----- LISTED RECORDS -----

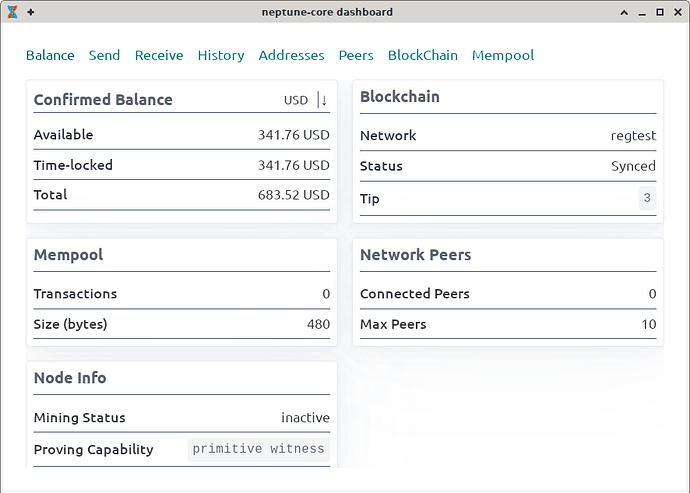Select the Mining Status inactive value
Viewport: 690px width, 493px height.
point(305,418)
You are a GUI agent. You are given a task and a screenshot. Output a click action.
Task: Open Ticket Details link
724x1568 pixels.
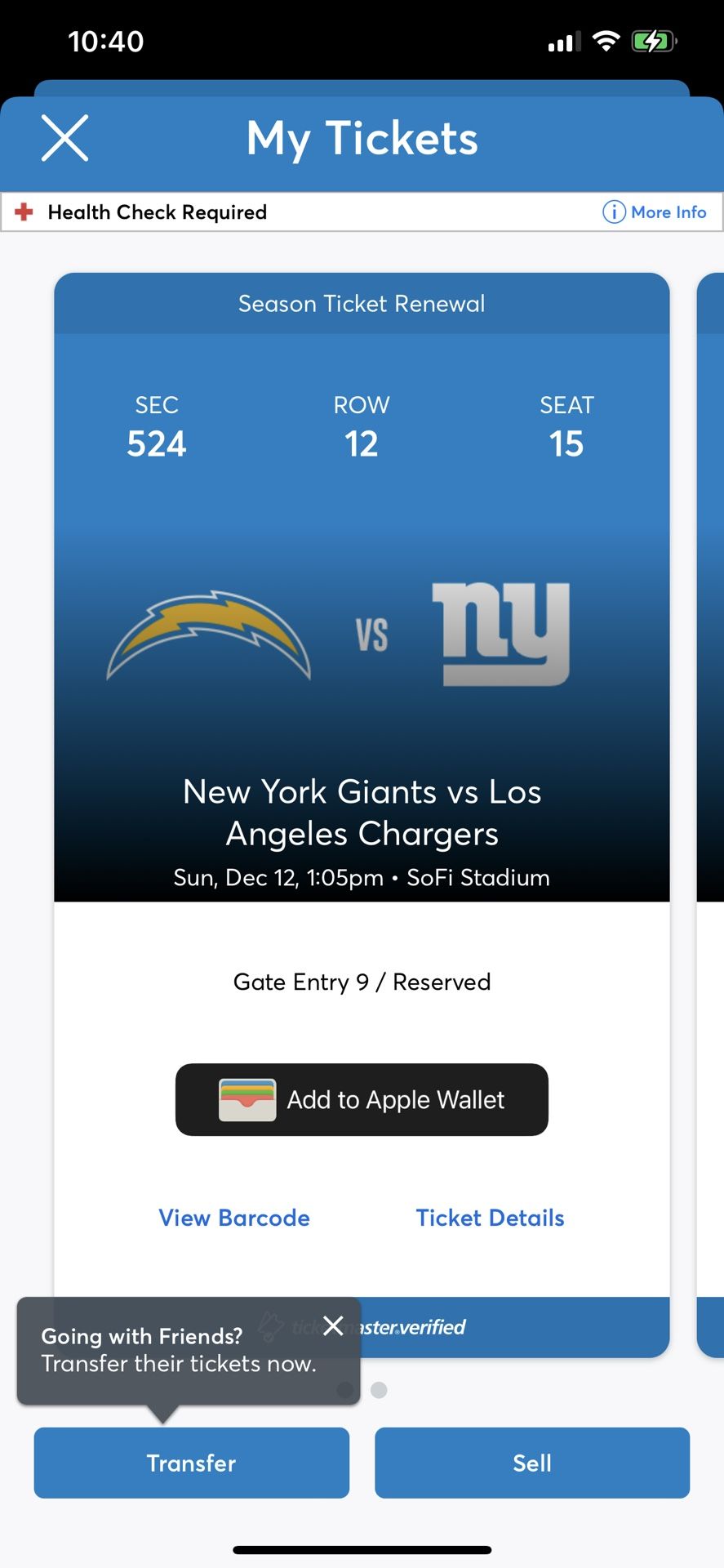(x=490, y=1218)
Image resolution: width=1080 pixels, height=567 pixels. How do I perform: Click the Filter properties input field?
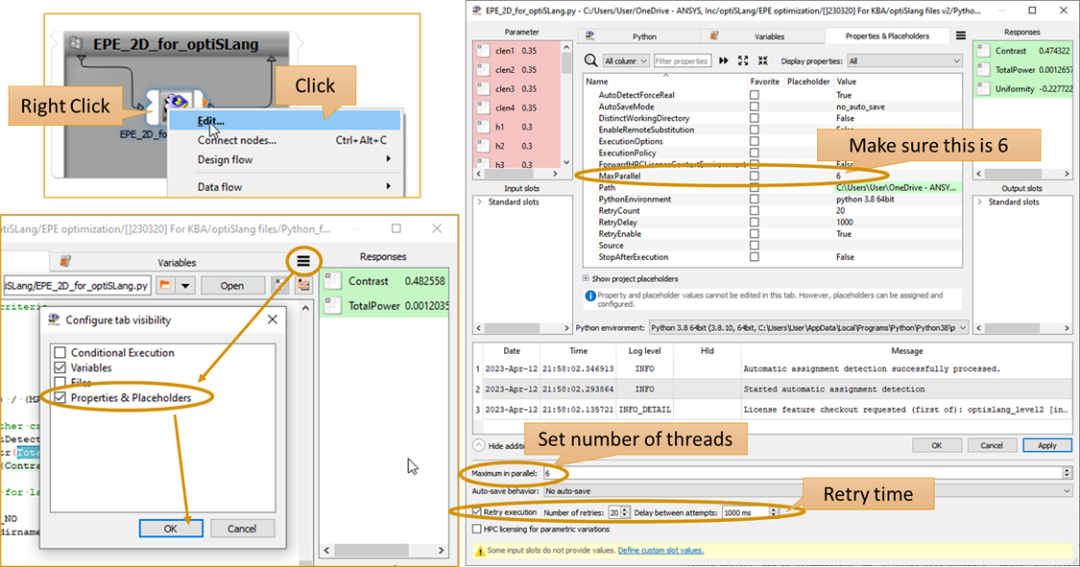tap(681, 61)
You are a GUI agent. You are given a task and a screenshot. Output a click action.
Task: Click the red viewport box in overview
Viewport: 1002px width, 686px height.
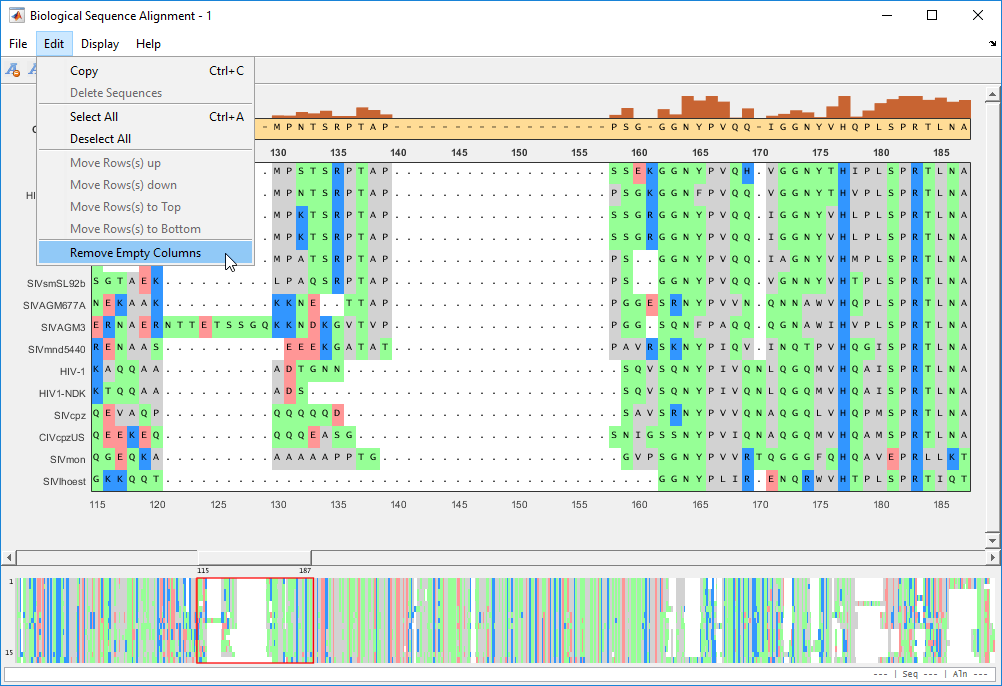[x=255, y=620]
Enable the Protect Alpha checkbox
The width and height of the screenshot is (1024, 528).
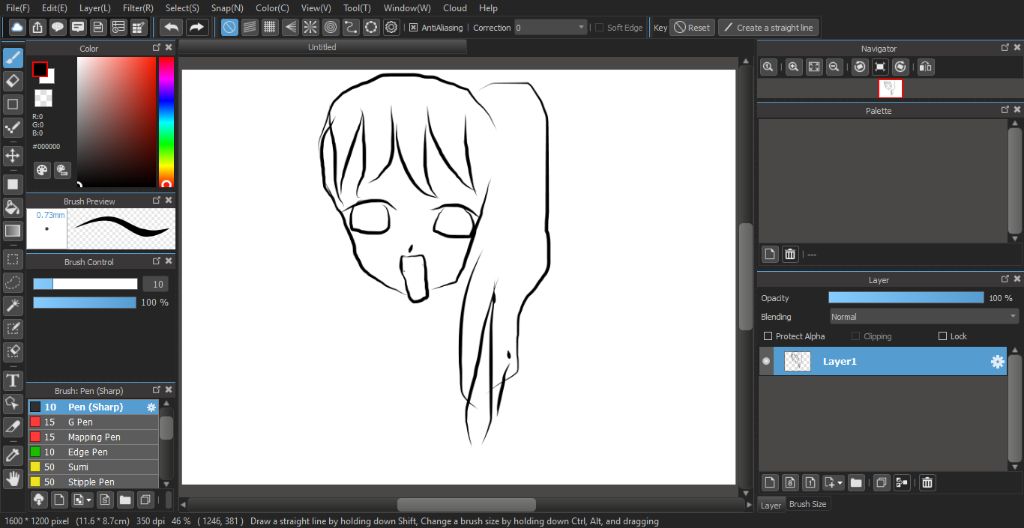[767, 337]
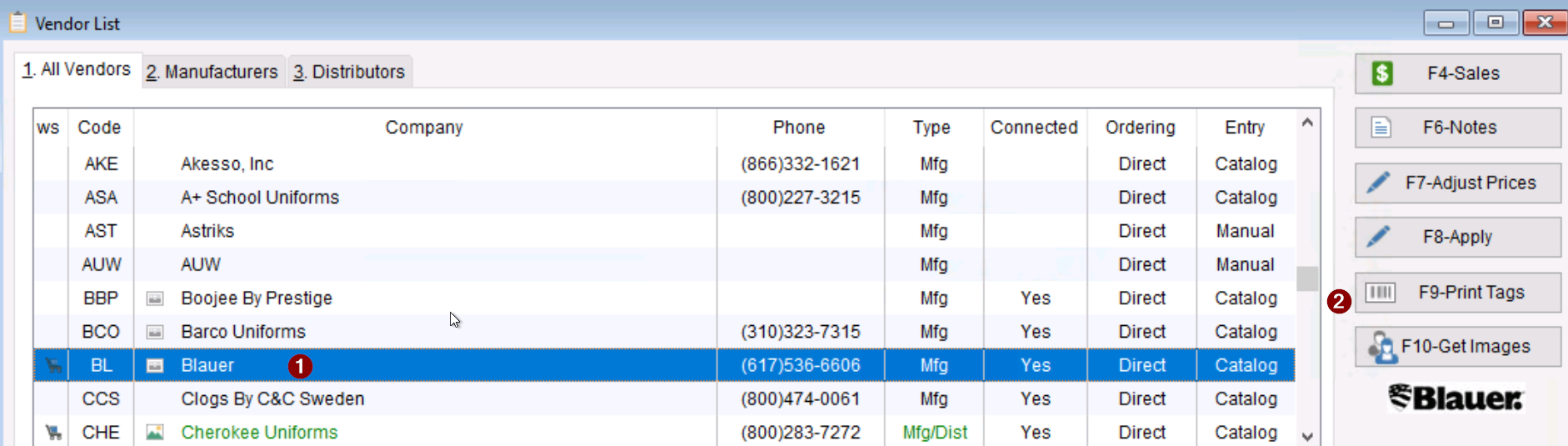The height and width of the screenshot is (446, 1568).
Task: Click the Connected column header
Action: (1034, 128)
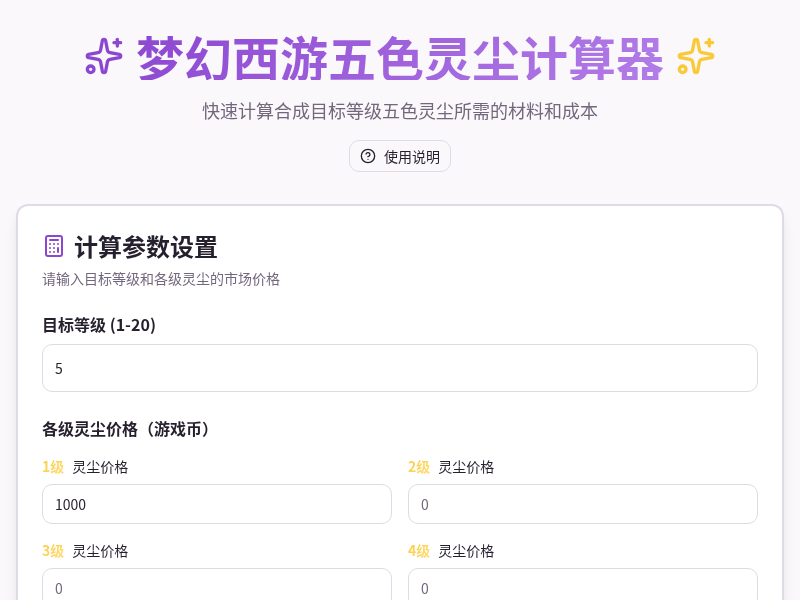Click the subtitle text below the title

coord(399,112)

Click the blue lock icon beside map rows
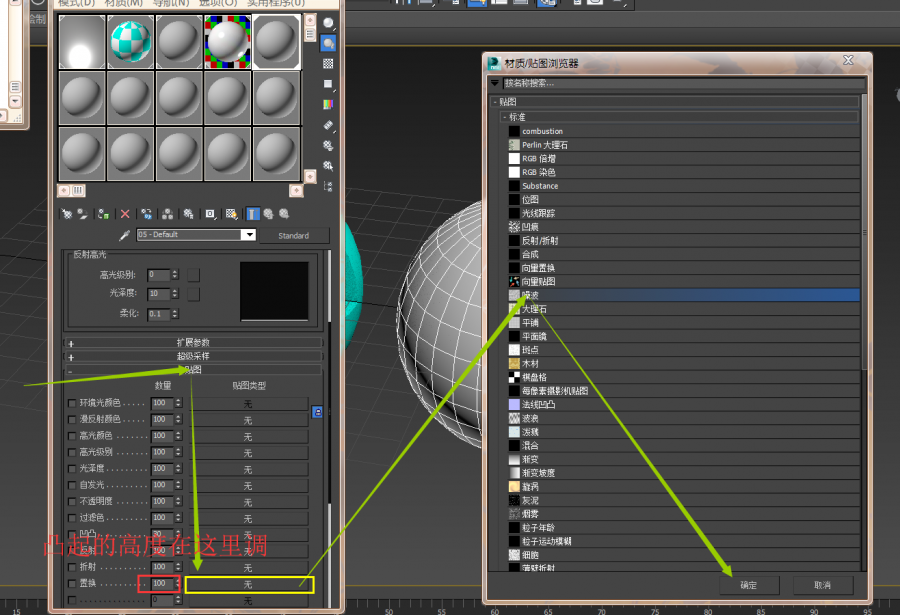pyautogui.click(x=317, y=411)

-----

§ **WHAT TO DO**: Skip every picture. Repeat word for word the lines from the line holding "Enable the Protect Alpha checkbox" through the end of the entries above.

§ **EXERCISE SOLUTION**:
Enable the Protect Alpha checkbox
The width and height of the screenshot is (1024, 528).
[767, 337]
The height and width of the screenshot is (446, 1568).
Task: Click the Connected column header
Action: (1034, 128)
Click the subtitle text below the title

coord(399,112)

Click the blue lock icon beside map rows
pyautogui.click(x=317, y=411)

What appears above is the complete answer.